La directrice générale de France Terre d’Asile (50 millions d’euros de dotations annuelles, ce qui en fait l’association la plus subventionnée du pays), dont la présidente est l’ancienne ministre socialiste Najat Vallaud-Belkacem, a dénoncé un « catalogue des horreurs ».

Depuis début décembre, ce sont une quarantaine d’associations qui manifestent leur mécontentement devant le texte adopté au Sénat.

Du côté du Défenseur des droits, énième autorité administrative indépendante destinée à masquer les lacunes de notre système judiciaire, l’actuelle titulaire du poste, Claire Hédon, a dénoncé une « surenchère démagogique ».

À ces réactions se sont ajoutées celles de la Macronie. Dès le lendemain du vote, cette dernière a immédiatement appelé à un « rééquilibrage », pour reprendre les propos de la ministre déléguée à la lutte contre les discriminations Bérangère Couillard soutenue par le président de la commission des lois Sacha Houlié, déterminé à rétablir le texte initialement porté par le gouvernement.

Les députés de la majorité sont alors sommés par plusieurs soutiens du président de la République, Daniel Cohn-Bendit en tête, de mettre fin à ce qui est vu comme une « dérive dangereuse ».

 

Darmanin défait par LR

Ces réactions n’ont pas empêché les débats de continuer. Après avoir été présenté en commission des lois, le texte est débattu dans l’Hémicycle.

Un texte ainsi revu et dénoncé par LR comme un texte « au rabais ». De ce fait, les députés de droite ont voté le 11 décembre la motion de rejet déposée par les écologistes. Cette motion est destinée à rejeter avant tout débat un texte qui serait susceptible d’enfreindre manifestement une disposition constitutionnelle, ou de décider qu’il n’y a pas lieu de délibérer.

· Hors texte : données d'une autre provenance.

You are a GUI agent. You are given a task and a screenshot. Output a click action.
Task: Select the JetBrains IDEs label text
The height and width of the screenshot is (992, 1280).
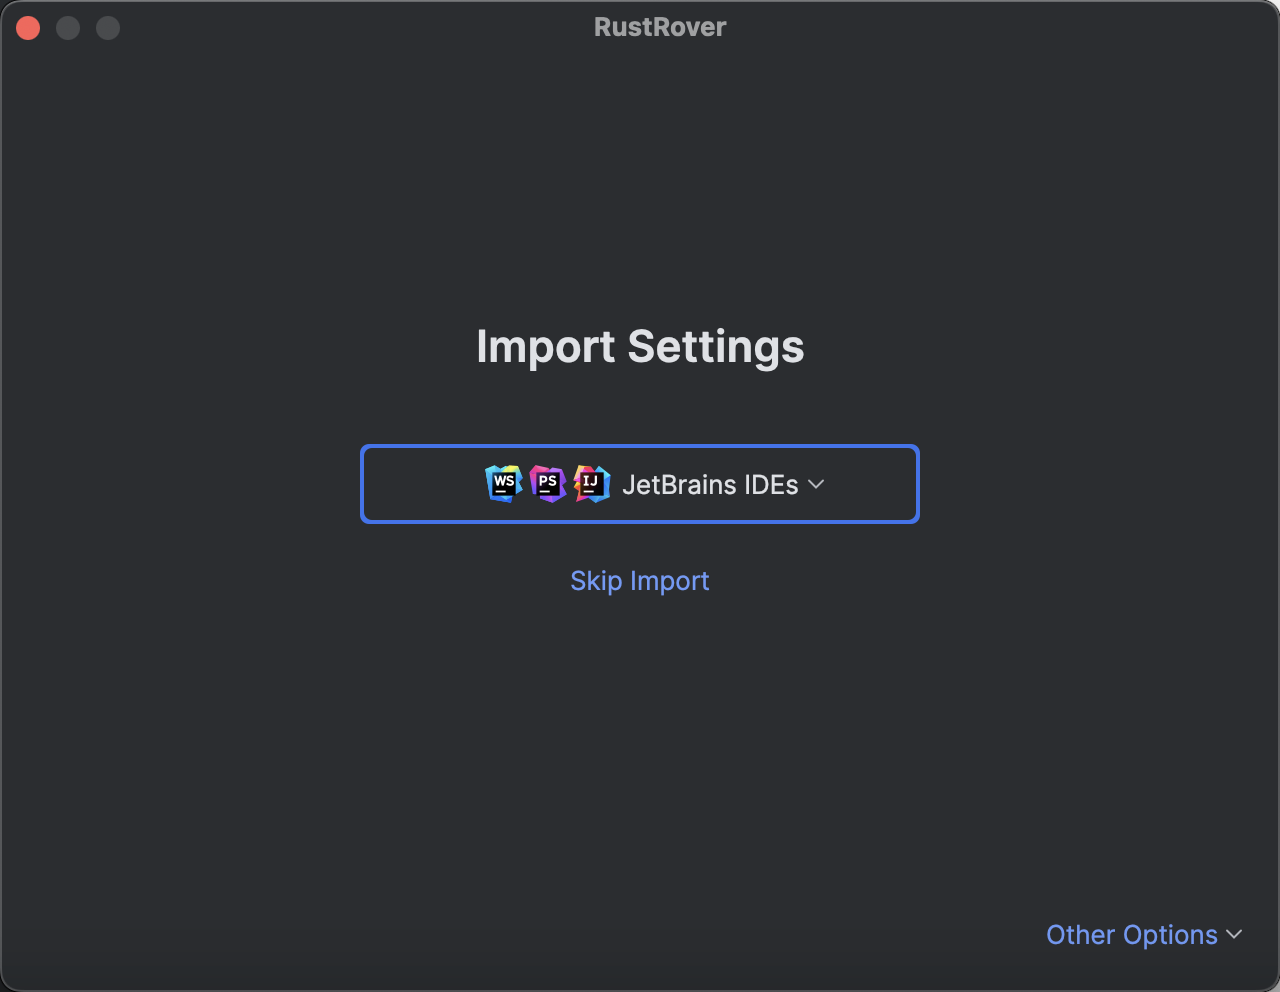pos(712,484)
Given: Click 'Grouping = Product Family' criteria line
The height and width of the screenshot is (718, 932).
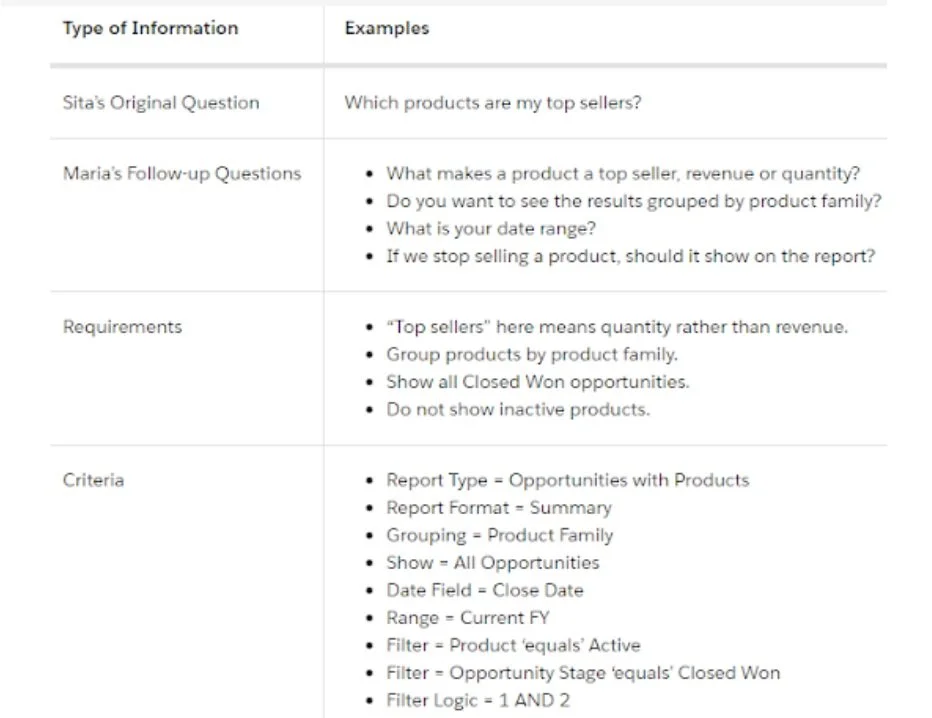Looking at the screenshot, I should 500,535.
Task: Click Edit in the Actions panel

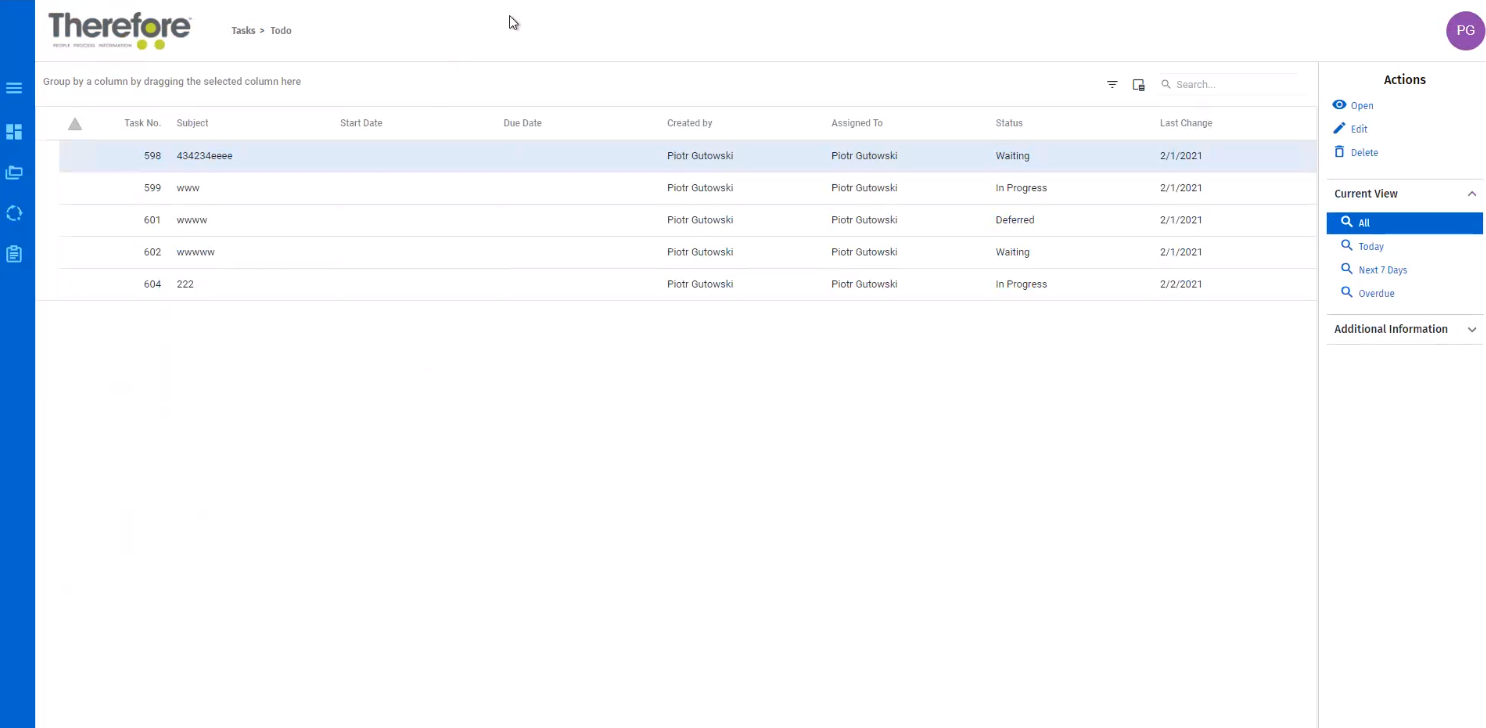Action: pyautogui.click(x=1358, y=129)
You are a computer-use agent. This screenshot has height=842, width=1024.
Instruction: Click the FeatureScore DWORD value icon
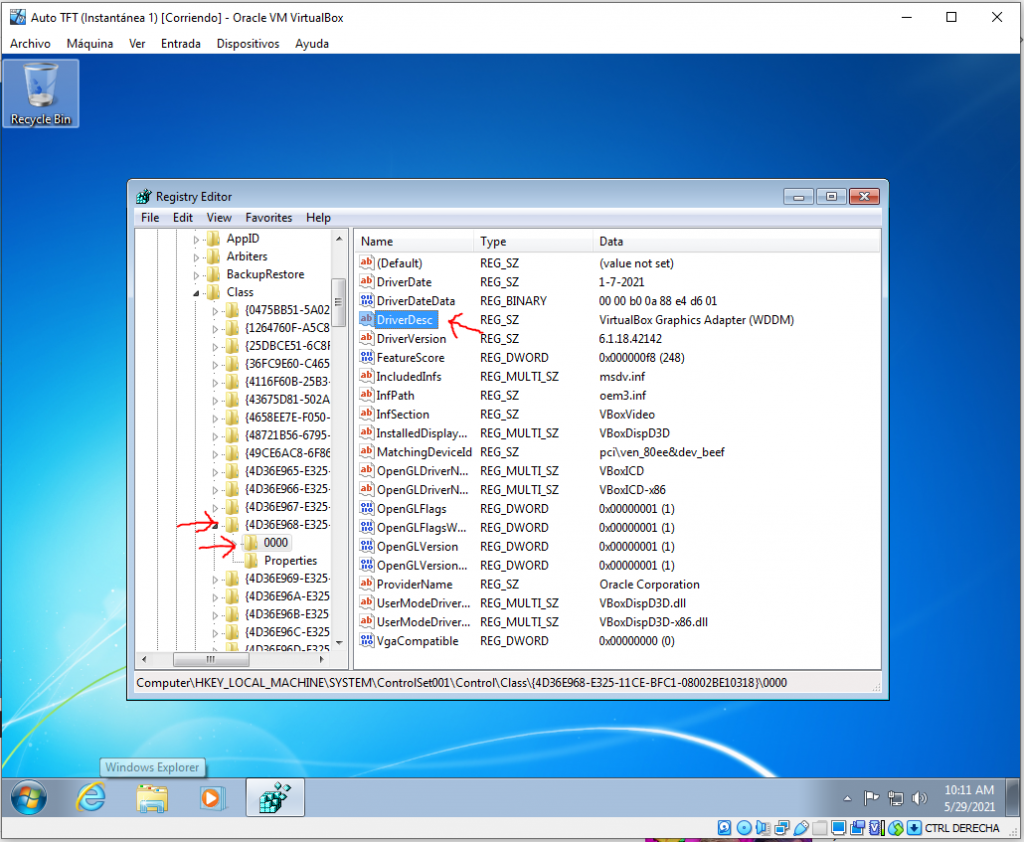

Cette motion est votée, essentiellement du fait de l’absence de neuf députés de la majorité, dont l’un a subi les affres de la SNCF, l’amenant à avoir 1 heure 30 de retard. Aussi ironique qu’exquis.

Suite à ce camouflet, le ministre de l’Intérieur Gérald Darmanin a présenté sa démission au président de la République, qui l’a refusée. Certaines mauvaises langues estiment alors que s’il l’avait présenté à Elisabeth Borne, celle-ci l’aurait vraisemblablement acceptée. La vraie raison est institutionnelle, le pouvoir de nomination et de révocation des ministres relevant de l’Élysée avec contreseing du Premier ministre.

Le vote de cette motion est une nouvelle victoire pour Les Républicains après le vote sénatorial. Une victoire d’autant plus forte qu’elle a mis en déroute un de ses parjurés les plus médiatiques. Depuis le début des discussions, le parti gaulliste s’est positionné en point d’équilibre entre le gouvernement et le Rassemblement national, tout en faisant du sujet migratoire un cheval de bataille, un mois et demi après le lancement d’une pétition qui a pour l’instant recueilli plus de 24 300 signatures au moment où ces lignes sont écrites.

 

Le retour de l’hyperprésidentialisme

Dans une France qui n’a plus l’habitude de la vitalité de la démocratie parlementaire, cette séquence est considérée par certains journalistes et élus comme une « crise politique », terme utilisé pour désigner tout événement qui dévierait de la volonté du Prince.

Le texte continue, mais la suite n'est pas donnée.